Friday, October 17, 2003

UbiComp Reflections I - context awareness and privacy

A recurring claim is that security and privacy are central to viable ubicomp. Since security requires the collection of huge amounts of data - think what is necessary for user authentication alone - we are faced with how best to collect, store and administer these data. For example, who will have access to this information? How long will it be stored?

While certainly these are questions of social importance, I don't think it is reasonable - or responsible - to continue developing and deploying these technologies with the attitude that these are purely "social issues" or "policy problems" that have nothing to do with the research and development of ubiquitous computing.

Technology does not exist separately from these issues and problems, and neither do those issues and problems arise only in the use of these technologies. We need to find ways to integrate these concerns into the research and design processes ...

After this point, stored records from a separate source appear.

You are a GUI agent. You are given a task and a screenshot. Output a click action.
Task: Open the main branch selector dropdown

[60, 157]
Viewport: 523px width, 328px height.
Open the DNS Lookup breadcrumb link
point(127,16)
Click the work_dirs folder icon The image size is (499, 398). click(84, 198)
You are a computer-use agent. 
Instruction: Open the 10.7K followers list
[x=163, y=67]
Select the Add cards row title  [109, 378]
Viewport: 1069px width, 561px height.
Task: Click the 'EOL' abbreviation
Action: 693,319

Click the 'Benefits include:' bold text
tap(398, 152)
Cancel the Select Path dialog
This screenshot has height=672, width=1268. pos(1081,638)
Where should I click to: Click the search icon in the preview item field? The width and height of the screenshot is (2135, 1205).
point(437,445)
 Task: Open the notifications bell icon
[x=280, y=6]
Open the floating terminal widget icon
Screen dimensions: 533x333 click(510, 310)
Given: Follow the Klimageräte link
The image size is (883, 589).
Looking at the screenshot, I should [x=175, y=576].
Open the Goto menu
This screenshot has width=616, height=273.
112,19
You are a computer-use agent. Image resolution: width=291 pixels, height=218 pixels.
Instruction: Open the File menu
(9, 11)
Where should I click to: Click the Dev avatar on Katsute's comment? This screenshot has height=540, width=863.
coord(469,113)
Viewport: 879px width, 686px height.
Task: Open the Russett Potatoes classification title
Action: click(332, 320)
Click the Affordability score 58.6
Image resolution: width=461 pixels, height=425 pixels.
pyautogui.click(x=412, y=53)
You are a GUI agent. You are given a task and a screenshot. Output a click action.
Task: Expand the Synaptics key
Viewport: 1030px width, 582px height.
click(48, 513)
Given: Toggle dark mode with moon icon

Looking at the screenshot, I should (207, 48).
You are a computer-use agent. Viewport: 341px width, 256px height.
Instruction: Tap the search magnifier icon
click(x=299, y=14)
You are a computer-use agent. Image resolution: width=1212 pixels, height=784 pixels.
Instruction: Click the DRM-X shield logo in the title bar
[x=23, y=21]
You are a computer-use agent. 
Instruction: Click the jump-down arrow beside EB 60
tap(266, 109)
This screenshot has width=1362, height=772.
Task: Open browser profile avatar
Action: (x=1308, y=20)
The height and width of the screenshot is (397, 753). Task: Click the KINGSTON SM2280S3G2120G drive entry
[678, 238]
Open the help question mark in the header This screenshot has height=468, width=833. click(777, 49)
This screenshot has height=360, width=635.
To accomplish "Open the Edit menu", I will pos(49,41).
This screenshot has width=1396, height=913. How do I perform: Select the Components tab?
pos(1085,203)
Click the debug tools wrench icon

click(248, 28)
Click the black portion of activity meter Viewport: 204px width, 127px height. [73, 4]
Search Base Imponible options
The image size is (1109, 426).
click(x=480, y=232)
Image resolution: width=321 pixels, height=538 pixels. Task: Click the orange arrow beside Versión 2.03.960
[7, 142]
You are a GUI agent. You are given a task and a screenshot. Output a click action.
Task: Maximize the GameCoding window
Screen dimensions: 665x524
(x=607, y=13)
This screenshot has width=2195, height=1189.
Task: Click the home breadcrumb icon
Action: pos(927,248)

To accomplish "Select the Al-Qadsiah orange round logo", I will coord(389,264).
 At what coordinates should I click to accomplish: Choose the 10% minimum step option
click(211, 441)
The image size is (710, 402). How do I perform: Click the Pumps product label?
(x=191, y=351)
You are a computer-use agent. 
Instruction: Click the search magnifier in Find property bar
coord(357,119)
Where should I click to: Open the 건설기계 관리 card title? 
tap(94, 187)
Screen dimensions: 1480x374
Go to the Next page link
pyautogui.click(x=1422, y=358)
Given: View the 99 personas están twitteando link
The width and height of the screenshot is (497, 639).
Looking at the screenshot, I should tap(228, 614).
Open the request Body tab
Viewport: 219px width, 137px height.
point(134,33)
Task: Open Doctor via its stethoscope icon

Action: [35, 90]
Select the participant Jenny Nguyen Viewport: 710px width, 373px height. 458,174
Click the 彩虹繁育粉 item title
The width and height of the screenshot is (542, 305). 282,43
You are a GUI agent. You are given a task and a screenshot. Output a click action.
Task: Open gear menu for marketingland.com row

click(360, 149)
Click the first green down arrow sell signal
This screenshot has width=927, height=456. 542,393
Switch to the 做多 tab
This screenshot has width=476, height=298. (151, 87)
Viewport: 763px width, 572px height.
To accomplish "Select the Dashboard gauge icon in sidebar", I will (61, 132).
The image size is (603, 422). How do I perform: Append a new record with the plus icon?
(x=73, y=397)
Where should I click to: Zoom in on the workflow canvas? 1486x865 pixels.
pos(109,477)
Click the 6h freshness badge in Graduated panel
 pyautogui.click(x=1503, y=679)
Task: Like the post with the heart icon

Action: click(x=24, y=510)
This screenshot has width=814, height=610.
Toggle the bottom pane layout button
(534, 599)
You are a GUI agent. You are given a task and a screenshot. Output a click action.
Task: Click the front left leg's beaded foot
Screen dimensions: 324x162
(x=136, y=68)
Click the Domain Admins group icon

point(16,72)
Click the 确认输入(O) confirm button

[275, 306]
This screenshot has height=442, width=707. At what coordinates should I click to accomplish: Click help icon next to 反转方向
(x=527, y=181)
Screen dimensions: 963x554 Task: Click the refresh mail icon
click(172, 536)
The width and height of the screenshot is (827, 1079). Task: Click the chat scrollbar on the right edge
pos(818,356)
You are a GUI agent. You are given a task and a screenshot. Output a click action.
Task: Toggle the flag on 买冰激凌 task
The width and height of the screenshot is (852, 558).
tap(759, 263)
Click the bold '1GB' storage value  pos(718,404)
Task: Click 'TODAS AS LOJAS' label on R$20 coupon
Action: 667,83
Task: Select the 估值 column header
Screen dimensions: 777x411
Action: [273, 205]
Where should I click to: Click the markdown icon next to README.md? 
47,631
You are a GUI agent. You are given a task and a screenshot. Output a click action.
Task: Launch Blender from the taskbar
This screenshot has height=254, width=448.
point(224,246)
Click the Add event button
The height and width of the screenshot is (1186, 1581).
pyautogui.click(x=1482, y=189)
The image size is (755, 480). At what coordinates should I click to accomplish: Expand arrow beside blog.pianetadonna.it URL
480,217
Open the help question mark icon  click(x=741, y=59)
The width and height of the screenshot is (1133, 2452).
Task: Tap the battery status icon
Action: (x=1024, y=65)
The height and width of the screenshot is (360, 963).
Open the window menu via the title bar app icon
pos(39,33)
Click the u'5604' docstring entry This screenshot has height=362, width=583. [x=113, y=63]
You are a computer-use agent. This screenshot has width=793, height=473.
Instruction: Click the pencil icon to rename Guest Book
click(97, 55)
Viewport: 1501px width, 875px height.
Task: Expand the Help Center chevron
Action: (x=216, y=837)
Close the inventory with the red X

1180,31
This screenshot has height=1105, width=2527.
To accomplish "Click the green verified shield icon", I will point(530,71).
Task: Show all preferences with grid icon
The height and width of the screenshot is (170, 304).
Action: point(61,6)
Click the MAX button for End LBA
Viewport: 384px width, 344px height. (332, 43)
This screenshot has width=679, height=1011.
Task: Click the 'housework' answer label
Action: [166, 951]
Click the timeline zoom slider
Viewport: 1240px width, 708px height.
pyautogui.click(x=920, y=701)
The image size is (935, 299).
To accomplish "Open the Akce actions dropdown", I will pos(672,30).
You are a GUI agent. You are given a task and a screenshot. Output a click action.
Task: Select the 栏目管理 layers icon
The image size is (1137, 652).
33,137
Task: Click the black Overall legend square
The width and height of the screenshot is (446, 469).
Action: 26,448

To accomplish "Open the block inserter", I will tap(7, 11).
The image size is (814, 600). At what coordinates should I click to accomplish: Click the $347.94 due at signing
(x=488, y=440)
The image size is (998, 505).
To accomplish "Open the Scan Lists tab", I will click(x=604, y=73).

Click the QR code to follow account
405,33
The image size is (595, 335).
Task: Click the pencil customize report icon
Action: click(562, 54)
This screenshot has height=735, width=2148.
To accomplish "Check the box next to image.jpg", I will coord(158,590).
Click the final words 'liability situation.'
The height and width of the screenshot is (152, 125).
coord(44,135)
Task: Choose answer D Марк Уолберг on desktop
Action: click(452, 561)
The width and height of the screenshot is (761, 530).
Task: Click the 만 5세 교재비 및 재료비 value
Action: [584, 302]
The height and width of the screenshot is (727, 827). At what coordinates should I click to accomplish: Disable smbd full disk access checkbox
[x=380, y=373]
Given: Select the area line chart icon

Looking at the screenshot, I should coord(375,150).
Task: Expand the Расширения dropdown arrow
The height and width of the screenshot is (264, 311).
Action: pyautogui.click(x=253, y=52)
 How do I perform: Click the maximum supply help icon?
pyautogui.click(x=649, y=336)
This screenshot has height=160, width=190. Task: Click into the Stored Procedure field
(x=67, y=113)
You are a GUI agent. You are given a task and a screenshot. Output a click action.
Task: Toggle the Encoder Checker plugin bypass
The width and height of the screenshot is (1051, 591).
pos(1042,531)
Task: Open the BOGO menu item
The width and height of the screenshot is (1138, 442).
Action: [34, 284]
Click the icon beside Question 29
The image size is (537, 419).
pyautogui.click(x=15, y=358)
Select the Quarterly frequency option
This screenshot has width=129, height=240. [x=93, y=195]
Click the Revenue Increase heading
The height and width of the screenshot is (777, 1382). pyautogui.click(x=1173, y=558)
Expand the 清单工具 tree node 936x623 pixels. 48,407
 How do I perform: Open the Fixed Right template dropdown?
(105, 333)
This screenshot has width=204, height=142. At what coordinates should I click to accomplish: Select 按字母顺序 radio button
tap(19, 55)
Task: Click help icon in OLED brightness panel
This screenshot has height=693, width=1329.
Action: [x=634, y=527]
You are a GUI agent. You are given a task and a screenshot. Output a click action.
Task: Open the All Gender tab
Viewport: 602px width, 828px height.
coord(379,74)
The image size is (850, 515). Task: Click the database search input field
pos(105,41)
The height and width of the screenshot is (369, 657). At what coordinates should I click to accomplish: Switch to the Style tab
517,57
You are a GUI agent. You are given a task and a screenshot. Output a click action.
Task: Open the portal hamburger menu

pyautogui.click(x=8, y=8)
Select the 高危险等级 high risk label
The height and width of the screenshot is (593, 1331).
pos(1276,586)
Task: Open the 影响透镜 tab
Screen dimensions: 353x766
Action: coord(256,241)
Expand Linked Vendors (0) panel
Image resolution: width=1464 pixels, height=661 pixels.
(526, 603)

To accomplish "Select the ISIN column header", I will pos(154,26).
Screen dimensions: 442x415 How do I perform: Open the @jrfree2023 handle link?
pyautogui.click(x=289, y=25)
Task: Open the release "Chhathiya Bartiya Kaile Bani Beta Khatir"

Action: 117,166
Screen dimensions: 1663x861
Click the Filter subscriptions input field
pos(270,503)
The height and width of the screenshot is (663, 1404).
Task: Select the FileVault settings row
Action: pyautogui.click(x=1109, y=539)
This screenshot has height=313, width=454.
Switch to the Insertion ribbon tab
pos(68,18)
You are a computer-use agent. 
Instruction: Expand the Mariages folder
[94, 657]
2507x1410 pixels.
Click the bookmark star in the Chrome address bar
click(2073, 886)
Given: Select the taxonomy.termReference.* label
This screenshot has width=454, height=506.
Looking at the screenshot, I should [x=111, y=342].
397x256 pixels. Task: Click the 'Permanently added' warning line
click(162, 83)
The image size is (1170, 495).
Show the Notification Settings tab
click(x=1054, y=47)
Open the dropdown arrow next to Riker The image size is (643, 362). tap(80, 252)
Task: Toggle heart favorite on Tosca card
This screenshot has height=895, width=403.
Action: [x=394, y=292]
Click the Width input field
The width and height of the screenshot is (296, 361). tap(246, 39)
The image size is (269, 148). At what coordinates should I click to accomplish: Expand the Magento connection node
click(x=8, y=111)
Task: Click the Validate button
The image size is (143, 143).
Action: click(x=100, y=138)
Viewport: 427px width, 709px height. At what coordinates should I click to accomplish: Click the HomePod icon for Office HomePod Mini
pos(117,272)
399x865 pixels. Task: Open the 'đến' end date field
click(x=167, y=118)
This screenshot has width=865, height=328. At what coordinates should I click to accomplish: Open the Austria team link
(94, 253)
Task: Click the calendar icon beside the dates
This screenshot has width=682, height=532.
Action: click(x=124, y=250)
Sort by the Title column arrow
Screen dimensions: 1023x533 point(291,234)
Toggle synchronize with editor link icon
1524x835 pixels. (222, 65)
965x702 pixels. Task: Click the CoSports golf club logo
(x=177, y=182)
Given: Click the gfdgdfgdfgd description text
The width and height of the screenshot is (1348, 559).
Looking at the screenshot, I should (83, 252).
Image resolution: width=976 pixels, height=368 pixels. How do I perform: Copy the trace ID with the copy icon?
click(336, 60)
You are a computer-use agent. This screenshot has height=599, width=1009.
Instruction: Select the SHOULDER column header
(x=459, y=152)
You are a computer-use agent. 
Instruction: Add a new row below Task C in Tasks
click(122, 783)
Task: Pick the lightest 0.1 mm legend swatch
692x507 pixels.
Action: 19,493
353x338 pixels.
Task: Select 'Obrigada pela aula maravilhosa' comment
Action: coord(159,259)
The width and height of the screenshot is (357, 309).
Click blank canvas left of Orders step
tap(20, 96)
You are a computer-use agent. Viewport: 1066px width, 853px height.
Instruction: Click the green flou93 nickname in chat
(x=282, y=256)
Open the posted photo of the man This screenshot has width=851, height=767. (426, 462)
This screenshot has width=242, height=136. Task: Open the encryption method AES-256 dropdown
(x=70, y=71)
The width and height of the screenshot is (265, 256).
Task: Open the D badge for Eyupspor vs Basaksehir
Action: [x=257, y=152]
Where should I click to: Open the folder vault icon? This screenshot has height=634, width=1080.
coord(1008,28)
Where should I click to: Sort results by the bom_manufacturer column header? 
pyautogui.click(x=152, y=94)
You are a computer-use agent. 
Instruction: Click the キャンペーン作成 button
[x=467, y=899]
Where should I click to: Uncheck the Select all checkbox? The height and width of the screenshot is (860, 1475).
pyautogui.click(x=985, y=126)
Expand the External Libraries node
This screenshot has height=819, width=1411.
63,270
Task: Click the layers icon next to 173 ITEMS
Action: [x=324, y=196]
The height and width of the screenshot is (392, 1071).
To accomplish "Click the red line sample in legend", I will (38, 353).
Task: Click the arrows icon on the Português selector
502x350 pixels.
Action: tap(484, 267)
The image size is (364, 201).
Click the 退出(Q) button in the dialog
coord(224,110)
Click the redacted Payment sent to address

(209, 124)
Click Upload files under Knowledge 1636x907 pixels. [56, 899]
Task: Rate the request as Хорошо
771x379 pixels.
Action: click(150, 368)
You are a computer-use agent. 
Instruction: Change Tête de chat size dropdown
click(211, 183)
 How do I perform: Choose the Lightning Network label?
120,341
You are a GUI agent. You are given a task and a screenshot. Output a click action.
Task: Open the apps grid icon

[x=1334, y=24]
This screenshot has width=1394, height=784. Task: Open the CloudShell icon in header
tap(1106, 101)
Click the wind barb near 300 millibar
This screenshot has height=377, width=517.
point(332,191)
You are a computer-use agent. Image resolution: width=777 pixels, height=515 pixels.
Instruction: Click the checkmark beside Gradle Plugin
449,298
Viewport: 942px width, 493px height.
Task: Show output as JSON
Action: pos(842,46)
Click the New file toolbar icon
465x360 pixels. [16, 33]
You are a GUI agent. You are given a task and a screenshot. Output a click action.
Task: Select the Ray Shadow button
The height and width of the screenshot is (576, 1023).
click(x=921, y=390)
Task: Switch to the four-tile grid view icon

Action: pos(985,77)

Interesting technological takes on context-awareness and privacy discussed at the conference?

Tim Kindberg and Kan Zhang (HP Labs) work on using the physical properties of lasers to constrain communication channels and allow validated binding of encryption keys to devices for spontaneous and selective secure interactions. Neat-o.

Jeffrey Heer and colleagues in the Group for User Interface Research at Berkeley have developed liquid for context-aware distributed queries. They started from the premise that context data (people, places, objects, activities) are highly distributed and dynamic, and chose to push functionality from applications to infrastructure. Borrowing from database communities, liquid relies on distributed streaming queries and dynamic query re-routing in response to changing contexts. IMHO, this is a really interesting example of social computing: not only did they not model context as if it were immutable, they collaborated with other researchers. Well done.

But my favourite example of responsible computer science came from Carman Neustaedter and Saul Greenberg at the GroupLab - University of Calgary. They developed a privacy-aware camera system for home office workers by working with existing everyday privacy practices. This may seem obvious or overly-simple, but these guys really respect people: their technology built on - instead if interfering with or seeking to replace - verbal and non-verbal behaviours, environmental and cultural mechanisms. And the icing on the cake came during the question period:

Q: Why didn't you use two cameras?
A: Because people don't like lots of cameras pointed at them.
Q: Why didn't you hide them then?
A: Because we have a moral obligation not to do things like that.


Looking more closely along these lines:
Workshop on Ubicomp communities: privacy as boundary negotiation
Towards a Deconstruction of the Privacy Space (pdf), Scott Lederer, Jen Mankoff, Anind Dey
When Trust Does Not Compute The Role of Trust in Ubiquitous Computing (pdf), Marc Langheinrich

Update: Karen Lancel's Agora Phobia (digitalis) artproject is also very cool: it "invites the audience in a halftransparent, inflatable ISOLATION PILLAR / Free Zone. The Isolation Pillar is placed in crowded, public places like square, museum, theatre and is big enough for 1 computer and 1 person. Agora Phobia (digitalis) invites you in the Isolation Pillar / Free Zone to participate in an internet-dialogue with someone who lives isolated somewhere else, like: someone living in prison, someone who lives in a cloister, a digipersona, a pilgrim, a 'prisoner of war' (POW), somebody dealing with agora phobia."